• PROBLEM TO SOLVE:
Reproduce the listing from the line containing "Task: Stop the" down to the line containing "will (x=882, y=338).", both included, keeping every request, and shift each coordinate in the answers by adding 105 to it.
╔══
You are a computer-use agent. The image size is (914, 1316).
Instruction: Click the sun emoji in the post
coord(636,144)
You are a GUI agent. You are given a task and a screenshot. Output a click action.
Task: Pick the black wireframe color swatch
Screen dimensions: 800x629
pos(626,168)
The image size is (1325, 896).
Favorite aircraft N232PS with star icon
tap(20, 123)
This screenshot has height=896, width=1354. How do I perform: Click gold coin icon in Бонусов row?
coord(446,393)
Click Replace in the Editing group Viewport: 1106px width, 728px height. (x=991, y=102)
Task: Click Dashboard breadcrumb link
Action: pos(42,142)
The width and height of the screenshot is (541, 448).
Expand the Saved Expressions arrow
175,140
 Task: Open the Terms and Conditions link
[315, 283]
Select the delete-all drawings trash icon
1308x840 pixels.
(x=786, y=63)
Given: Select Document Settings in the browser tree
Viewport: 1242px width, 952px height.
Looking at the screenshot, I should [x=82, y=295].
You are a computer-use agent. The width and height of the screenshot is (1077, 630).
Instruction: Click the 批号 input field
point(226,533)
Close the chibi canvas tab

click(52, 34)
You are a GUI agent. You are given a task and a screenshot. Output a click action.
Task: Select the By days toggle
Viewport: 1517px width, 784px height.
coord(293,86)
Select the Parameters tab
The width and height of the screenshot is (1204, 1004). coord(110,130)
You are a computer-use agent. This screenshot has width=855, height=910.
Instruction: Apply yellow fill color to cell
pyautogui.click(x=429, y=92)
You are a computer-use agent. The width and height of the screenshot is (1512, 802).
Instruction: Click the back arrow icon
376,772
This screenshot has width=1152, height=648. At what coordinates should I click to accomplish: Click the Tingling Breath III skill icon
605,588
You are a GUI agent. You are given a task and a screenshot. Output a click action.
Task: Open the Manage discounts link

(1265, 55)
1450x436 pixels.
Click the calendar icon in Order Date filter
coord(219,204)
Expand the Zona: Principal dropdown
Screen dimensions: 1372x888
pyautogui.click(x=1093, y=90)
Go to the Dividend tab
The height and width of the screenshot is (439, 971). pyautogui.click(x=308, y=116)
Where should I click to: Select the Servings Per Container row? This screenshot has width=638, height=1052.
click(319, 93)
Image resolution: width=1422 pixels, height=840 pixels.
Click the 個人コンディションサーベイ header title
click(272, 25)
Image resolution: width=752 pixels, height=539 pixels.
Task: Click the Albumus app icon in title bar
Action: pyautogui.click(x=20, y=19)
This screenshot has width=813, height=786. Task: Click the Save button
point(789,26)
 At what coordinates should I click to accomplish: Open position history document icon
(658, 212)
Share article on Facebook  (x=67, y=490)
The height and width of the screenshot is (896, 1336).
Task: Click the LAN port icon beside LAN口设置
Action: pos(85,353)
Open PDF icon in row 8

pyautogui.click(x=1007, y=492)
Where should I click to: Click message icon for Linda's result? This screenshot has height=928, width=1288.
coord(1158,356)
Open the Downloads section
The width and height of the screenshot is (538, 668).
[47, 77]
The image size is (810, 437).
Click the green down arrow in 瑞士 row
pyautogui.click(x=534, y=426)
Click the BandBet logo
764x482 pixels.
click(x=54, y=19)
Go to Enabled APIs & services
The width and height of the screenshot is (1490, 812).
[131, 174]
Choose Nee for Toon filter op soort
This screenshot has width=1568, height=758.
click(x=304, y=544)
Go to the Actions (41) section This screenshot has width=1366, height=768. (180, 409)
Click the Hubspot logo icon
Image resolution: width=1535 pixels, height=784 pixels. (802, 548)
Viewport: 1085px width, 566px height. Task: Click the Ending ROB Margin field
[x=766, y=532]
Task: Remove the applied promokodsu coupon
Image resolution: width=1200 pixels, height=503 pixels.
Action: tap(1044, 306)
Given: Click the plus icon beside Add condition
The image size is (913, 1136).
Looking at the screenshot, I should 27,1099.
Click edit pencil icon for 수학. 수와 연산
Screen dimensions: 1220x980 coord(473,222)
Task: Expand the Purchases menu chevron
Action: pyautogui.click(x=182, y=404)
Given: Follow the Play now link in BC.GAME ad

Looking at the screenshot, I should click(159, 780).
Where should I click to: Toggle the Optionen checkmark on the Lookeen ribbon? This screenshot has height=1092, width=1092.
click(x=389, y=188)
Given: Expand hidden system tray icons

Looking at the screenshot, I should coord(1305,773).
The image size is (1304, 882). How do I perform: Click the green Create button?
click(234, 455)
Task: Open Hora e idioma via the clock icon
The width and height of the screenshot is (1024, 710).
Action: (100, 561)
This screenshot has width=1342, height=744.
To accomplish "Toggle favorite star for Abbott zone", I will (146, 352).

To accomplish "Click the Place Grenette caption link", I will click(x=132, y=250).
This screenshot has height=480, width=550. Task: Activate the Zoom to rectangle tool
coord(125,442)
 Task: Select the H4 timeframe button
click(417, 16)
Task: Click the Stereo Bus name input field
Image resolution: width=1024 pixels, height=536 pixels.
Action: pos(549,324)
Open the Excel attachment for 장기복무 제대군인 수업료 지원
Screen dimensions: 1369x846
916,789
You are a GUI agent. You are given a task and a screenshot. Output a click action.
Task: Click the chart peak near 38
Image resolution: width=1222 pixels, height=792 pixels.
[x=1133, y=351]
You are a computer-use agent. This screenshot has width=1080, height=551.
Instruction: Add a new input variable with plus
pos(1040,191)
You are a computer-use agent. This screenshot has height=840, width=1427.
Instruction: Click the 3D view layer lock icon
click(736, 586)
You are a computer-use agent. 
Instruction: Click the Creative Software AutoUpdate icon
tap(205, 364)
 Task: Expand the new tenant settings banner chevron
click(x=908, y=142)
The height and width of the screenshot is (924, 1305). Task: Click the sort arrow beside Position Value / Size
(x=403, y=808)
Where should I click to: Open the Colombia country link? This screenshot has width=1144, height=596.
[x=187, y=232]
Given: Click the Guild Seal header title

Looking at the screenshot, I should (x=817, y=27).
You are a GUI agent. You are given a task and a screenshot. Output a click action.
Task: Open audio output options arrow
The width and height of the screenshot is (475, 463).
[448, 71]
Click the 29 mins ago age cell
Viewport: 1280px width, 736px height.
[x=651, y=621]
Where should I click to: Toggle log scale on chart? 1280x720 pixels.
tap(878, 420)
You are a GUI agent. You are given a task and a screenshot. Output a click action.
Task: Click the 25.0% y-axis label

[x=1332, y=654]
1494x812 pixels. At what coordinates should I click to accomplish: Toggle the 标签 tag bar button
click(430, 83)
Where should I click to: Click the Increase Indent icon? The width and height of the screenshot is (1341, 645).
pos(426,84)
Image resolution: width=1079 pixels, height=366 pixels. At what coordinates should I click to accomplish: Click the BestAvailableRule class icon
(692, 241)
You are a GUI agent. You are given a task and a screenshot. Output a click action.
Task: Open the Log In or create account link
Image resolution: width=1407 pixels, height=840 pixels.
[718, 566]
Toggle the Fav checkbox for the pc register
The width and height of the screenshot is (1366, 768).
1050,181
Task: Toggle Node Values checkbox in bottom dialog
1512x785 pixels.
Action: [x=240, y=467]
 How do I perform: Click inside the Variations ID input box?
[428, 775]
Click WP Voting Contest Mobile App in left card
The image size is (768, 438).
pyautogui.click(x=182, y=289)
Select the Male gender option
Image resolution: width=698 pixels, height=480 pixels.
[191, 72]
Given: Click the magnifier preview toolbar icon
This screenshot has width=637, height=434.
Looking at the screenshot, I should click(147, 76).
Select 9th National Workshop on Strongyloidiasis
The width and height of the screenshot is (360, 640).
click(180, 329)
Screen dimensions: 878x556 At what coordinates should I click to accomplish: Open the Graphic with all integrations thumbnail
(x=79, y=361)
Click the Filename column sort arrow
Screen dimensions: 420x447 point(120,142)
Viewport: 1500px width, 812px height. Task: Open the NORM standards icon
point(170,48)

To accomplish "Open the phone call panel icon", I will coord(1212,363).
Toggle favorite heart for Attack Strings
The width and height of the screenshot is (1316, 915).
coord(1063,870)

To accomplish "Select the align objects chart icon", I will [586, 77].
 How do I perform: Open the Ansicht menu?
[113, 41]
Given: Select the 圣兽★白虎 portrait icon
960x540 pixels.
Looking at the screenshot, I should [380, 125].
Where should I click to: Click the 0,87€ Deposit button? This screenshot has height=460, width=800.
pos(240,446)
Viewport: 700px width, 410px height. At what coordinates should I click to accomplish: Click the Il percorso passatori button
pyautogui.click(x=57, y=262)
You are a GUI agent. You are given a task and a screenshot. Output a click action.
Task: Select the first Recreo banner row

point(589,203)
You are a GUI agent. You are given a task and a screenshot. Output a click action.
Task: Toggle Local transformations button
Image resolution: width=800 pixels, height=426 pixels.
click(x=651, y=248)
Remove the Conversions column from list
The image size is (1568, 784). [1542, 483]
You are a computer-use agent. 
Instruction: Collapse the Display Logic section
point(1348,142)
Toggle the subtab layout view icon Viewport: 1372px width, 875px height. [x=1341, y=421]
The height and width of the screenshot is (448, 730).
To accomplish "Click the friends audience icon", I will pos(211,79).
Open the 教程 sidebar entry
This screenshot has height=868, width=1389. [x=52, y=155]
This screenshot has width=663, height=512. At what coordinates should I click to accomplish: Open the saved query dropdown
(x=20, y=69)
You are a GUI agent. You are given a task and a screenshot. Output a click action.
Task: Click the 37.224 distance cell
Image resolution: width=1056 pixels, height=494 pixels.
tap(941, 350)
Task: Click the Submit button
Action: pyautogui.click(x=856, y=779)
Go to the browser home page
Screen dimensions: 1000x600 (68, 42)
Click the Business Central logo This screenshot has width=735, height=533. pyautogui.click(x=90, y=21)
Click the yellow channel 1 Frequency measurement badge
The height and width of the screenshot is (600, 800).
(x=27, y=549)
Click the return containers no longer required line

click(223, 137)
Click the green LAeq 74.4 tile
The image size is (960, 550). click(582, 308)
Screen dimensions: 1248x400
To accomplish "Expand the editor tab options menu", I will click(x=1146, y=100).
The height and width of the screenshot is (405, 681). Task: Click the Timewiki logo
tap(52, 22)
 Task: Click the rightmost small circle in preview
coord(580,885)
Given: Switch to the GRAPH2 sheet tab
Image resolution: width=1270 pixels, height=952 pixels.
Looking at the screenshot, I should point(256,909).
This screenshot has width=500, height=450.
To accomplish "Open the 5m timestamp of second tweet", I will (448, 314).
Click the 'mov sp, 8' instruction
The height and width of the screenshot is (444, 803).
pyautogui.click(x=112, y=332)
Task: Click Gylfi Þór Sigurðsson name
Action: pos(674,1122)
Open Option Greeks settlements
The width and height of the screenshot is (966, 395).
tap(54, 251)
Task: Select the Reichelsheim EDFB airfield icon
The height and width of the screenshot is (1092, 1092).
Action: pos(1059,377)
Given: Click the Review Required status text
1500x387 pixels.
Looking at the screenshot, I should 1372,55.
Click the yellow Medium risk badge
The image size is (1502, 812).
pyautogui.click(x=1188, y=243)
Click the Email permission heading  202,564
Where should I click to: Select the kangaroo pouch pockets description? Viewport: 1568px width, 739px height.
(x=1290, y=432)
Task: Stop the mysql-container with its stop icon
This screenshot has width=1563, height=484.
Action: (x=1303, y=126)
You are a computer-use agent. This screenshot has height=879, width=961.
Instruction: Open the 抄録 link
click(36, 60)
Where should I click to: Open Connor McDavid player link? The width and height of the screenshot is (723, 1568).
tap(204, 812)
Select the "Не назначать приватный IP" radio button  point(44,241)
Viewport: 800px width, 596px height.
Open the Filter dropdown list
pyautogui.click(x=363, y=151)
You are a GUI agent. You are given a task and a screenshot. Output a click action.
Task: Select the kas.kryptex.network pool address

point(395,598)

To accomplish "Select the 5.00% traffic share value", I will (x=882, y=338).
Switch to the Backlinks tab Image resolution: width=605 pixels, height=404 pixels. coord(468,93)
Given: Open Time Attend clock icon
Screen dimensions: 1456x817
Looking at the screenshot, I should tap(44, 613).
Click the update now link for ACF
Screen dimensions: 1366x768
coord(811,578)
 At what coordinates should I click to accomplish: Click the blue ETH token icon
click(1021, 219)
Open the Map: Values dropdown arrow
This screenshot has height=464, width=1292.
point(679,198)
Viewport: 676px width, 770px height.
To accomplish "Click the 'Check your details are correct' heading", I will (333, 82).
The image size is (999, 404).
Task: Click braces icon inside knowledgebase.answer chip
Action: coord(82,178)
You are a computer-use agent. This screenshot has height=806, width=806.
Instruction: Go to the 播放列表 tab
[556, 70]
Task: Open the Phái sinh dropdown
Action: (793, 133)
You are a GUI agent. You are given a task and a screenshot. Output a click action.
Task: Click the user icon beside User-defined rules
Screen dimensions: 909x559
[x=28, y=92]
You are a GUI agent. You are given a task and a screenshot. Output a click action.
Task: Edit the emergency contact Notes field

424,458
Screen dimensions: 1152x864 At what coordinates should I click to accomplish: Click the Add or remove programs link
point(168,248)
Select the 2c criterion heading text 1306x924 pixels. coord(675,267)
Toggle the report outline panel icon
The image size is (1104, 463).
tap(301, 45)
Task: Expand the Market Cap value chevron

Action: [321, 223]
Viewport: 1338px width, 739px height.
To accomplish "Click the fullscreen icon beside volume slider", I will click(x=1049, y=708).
╚══
• FULL ANSWER:
Task: Stop the mysql-container with its stop icon
This screenshot has width=1563, height=484.
Action: (x=1408, y=231)
You are a computer-use agent. This screenshot has height=879, width=961.
Instruction: Open the 抄録 link
click(141, 165)
Where should I click to: Open Connor McDavid player link? The width and height of the screenshot is (723, 1568).
tap(309, 917)
Select the "Не назначать приватный IP" radio button  point(149,346)
Viewport: 800px width, 596px height.
Open the Filter dropdown list
pyautogui.click(x=468, y=256)
You are a GUI agent. You are given a task and a screenshot. Output a click action.
Task: Select the kas.kryptex.network pool address

point(500,703)

To accomplish "Select the 5.00% traffic share value", I will (x=987, y=443).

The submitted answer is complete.